> _GIVEN EXERCISE_:
Can you copy the records word for word, from the line containing "Where should I click to: Click" through the end of the records, and leave the pictures out of your answer?

> _LISTED ENTRIES_:

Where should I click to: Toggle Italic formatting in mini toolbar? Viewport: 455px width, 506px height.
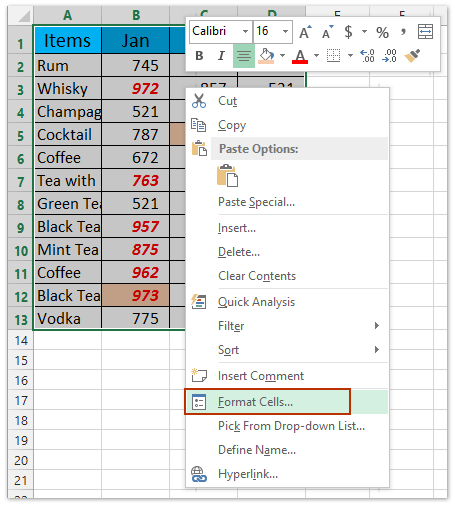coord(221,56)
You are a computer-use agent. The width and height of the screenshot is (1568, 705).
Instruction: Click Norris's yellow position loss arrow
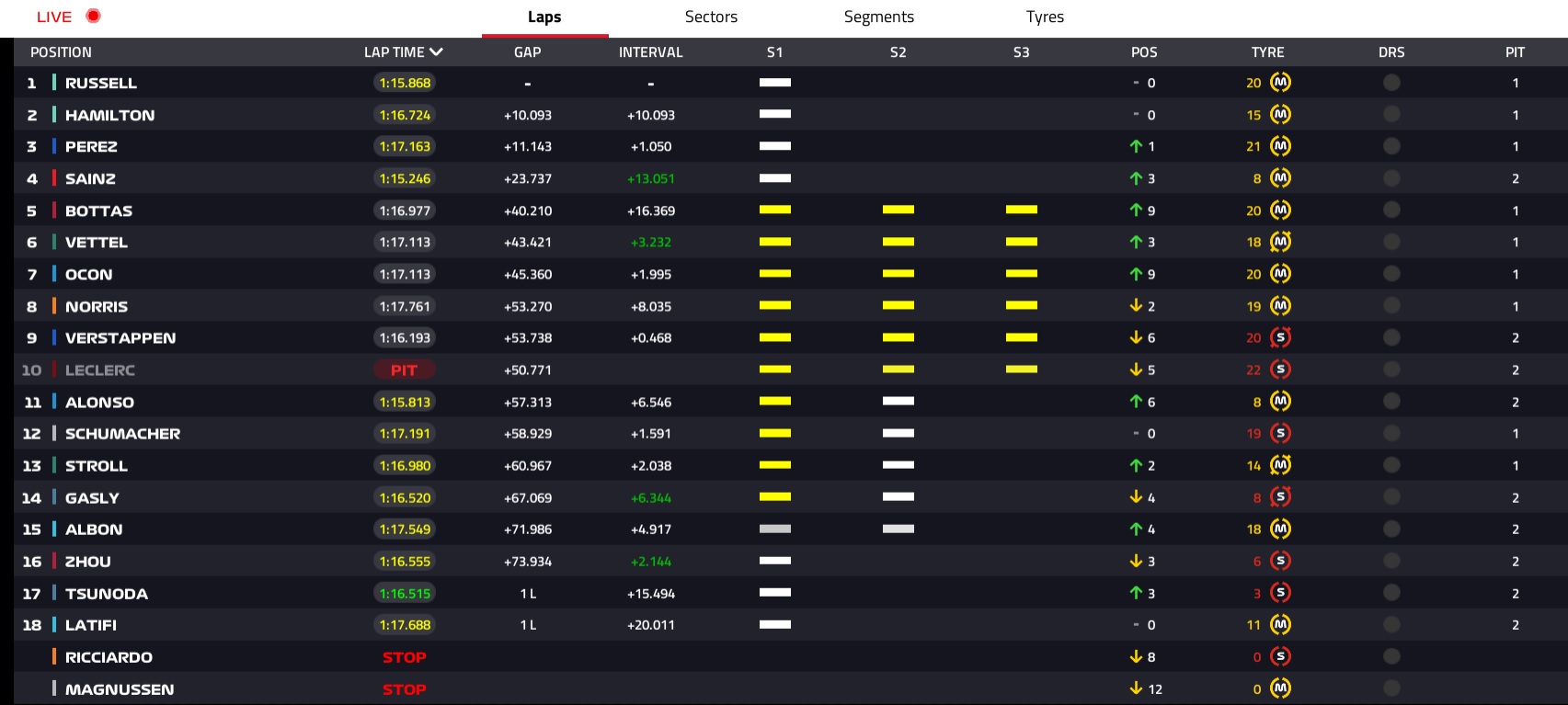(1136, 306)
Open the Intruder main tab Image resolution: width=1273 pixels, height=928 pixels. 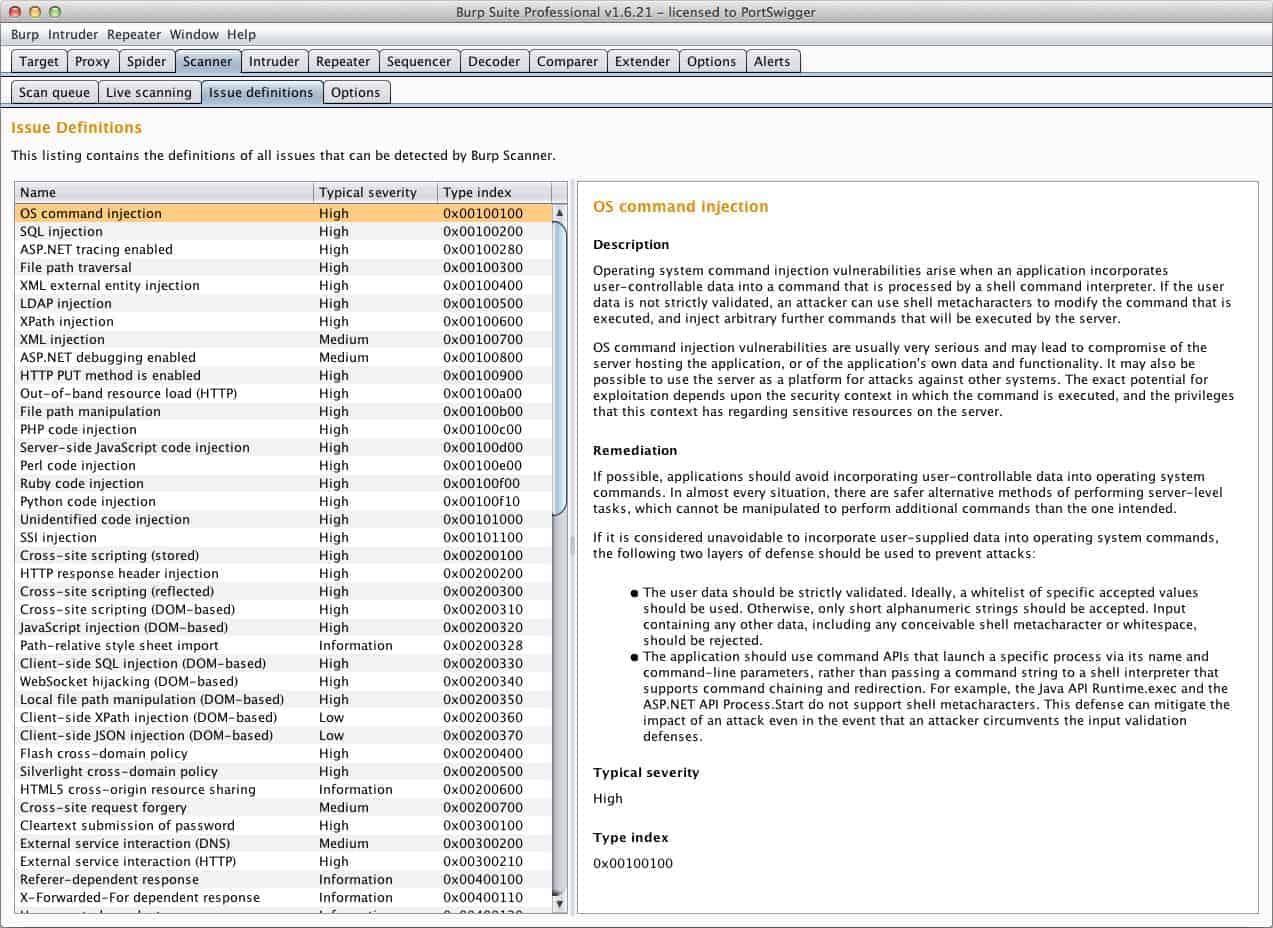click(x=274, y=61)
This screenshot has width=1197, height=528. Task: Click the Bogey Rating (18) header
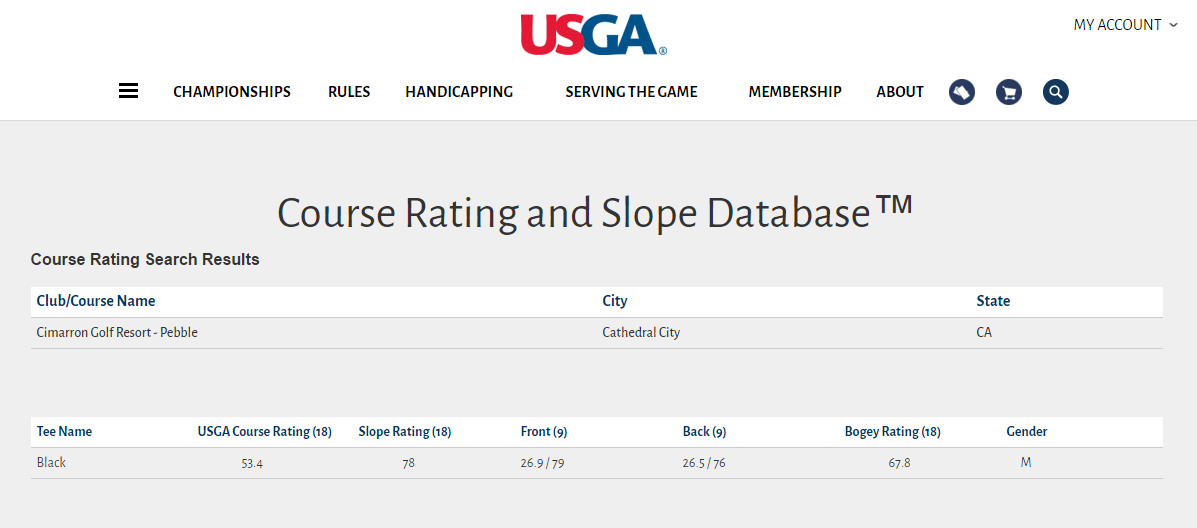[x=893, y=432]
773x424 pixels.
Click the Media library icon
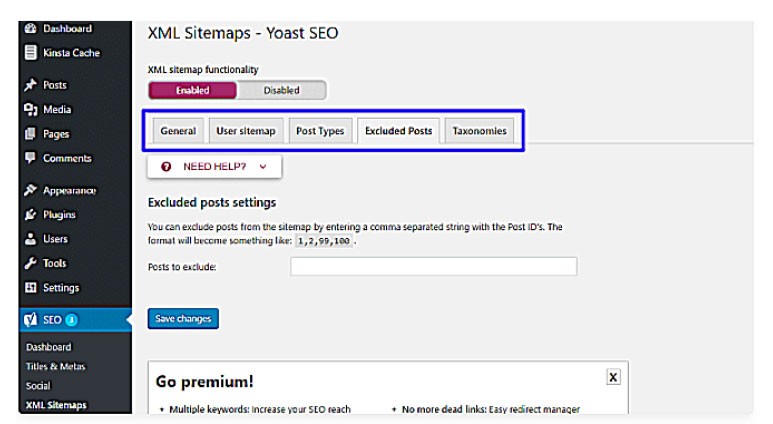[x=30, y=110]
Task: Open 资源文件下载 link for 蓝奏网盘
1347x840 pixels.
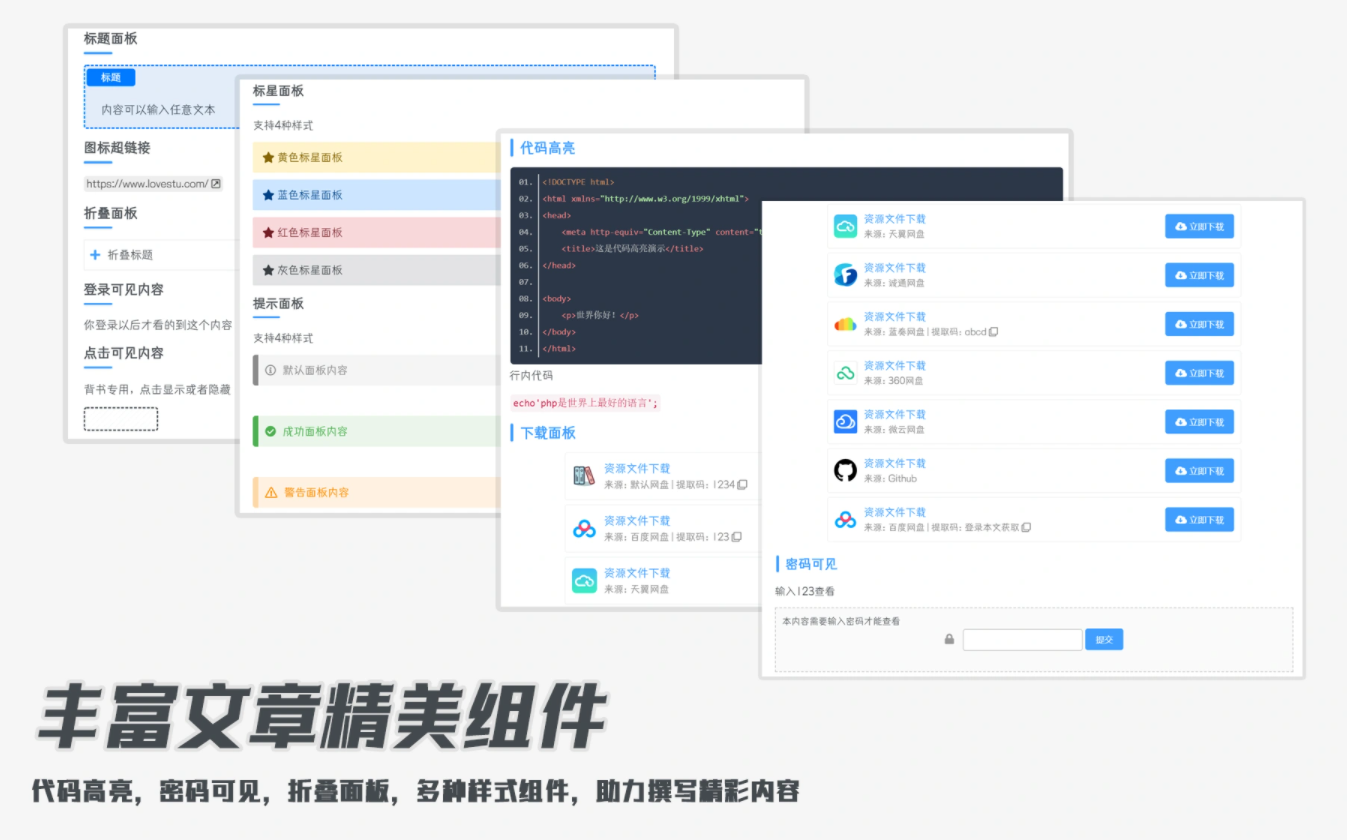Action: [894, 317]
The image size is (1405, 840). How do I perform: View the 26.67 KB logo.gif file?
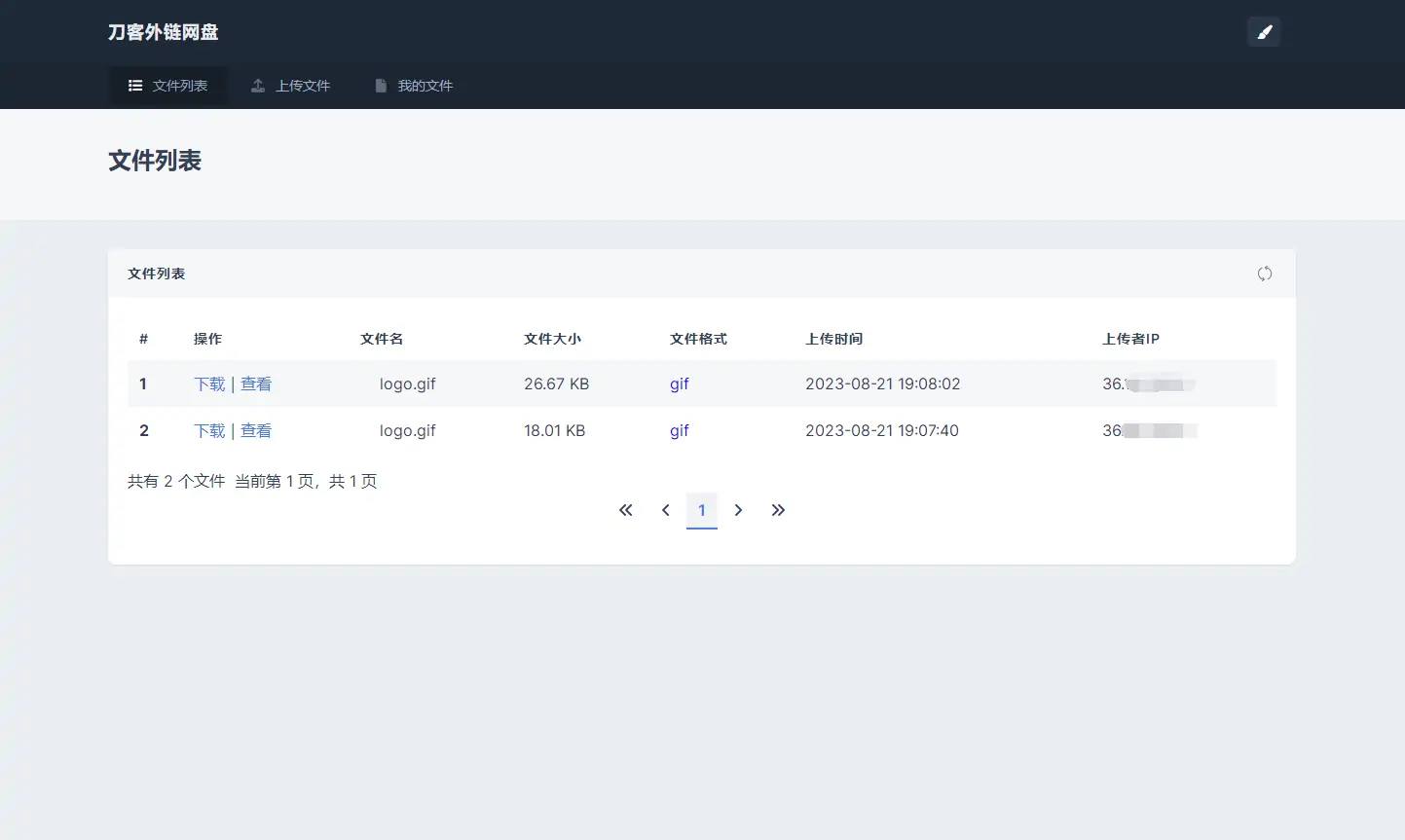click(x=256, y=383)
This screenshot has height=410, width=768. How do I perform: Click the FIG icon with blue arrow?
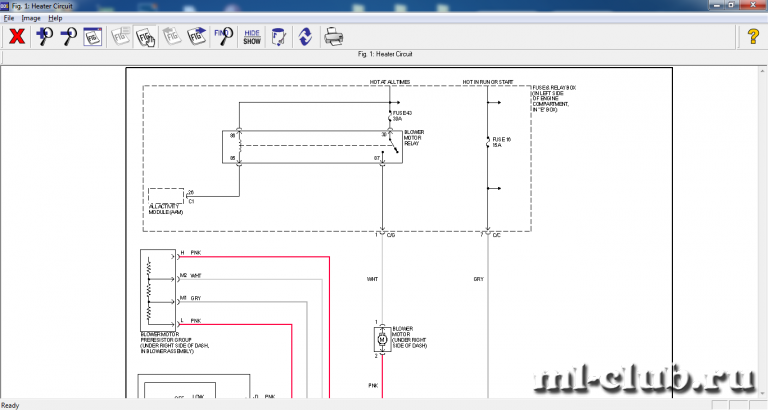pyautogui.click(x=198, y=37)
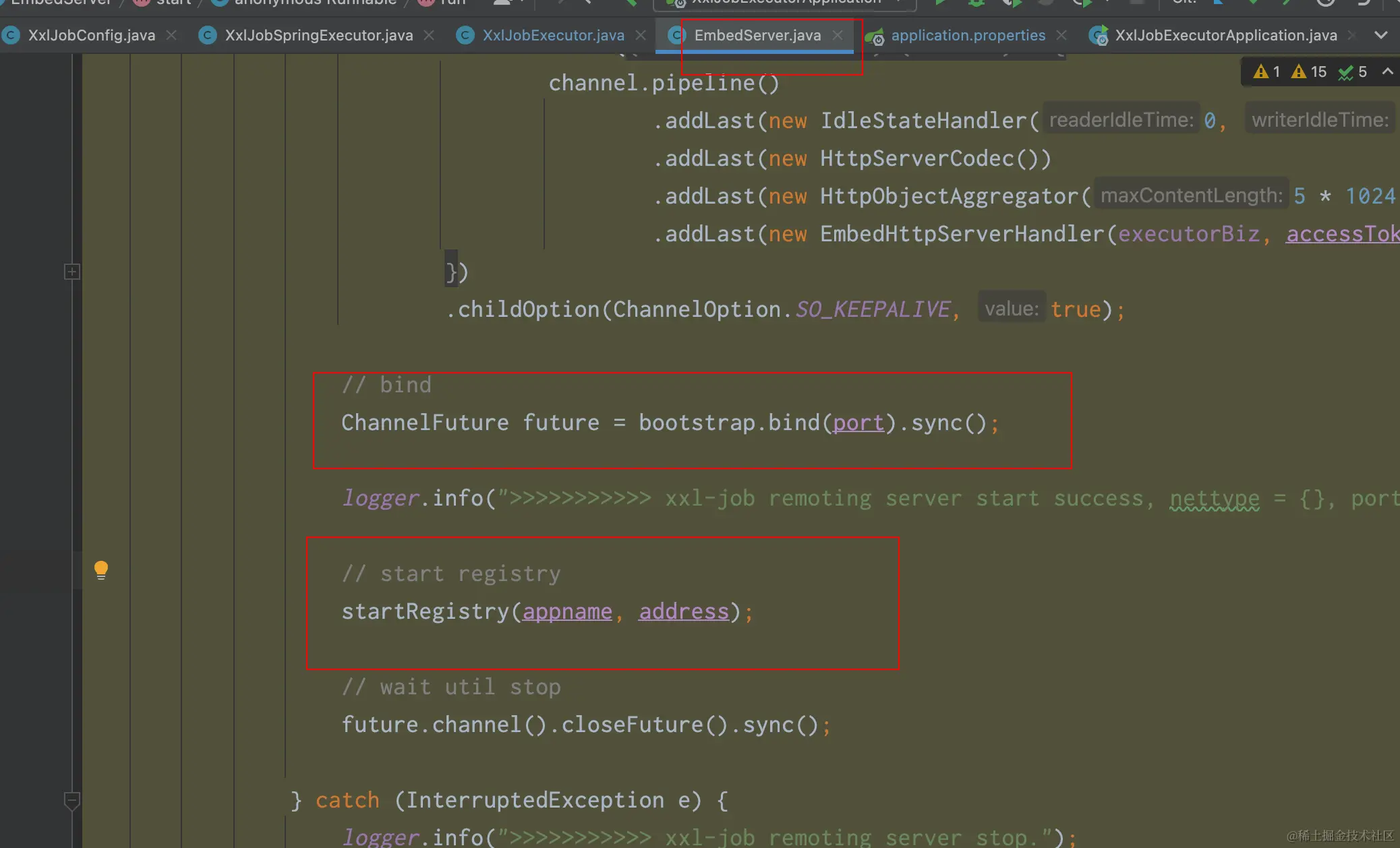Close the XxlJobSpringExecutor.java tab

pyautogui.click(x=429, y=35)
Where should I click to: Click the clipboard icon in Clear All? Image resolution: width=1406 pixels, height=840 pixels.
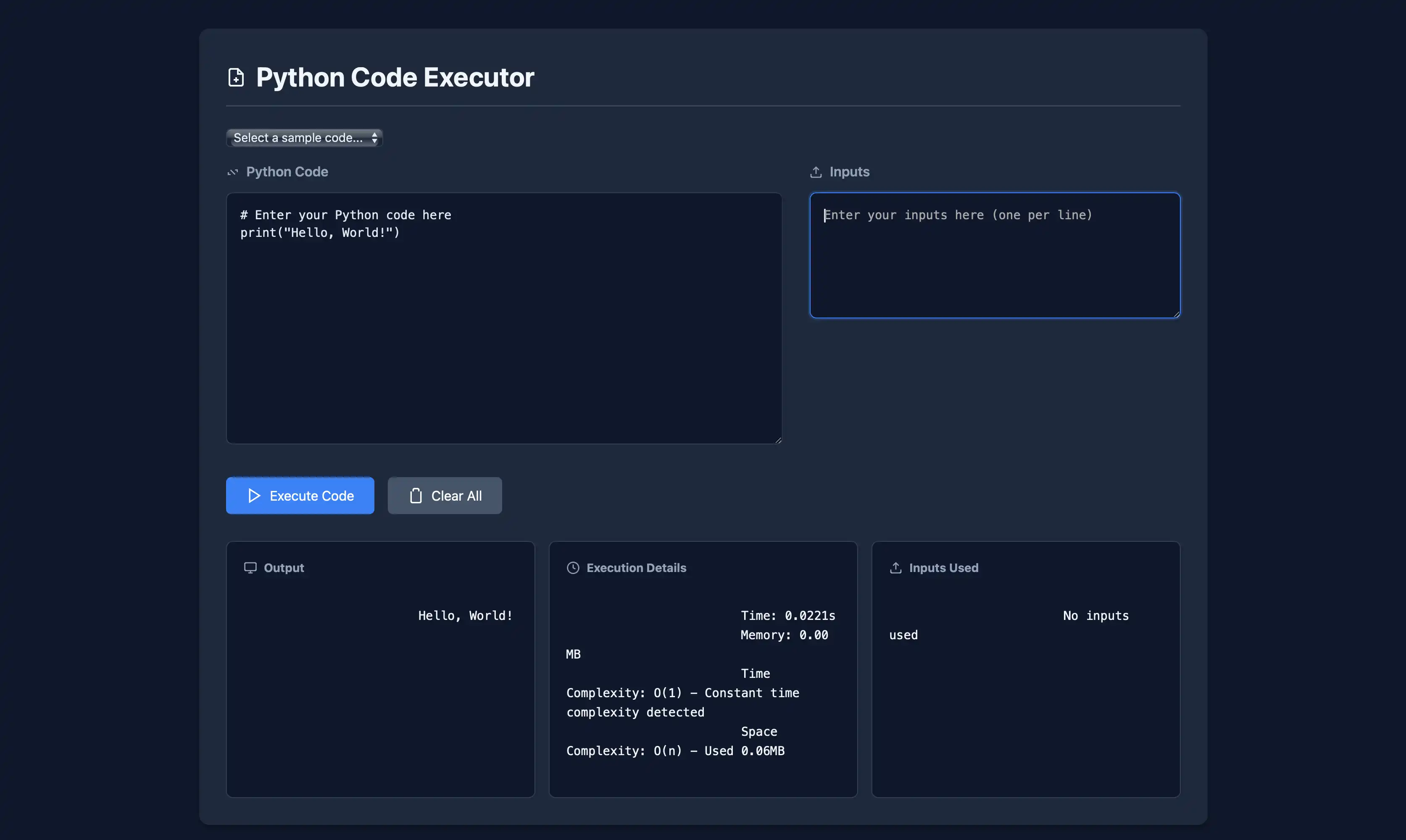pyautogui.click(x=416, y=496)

> _RESULT OF THIS TASK_:
Where should I click to: Click the clipboard icon in Clear All? Image resolution: width=1406 pixels, height=840 pixels.
pyautogui.click(x=416, y=496)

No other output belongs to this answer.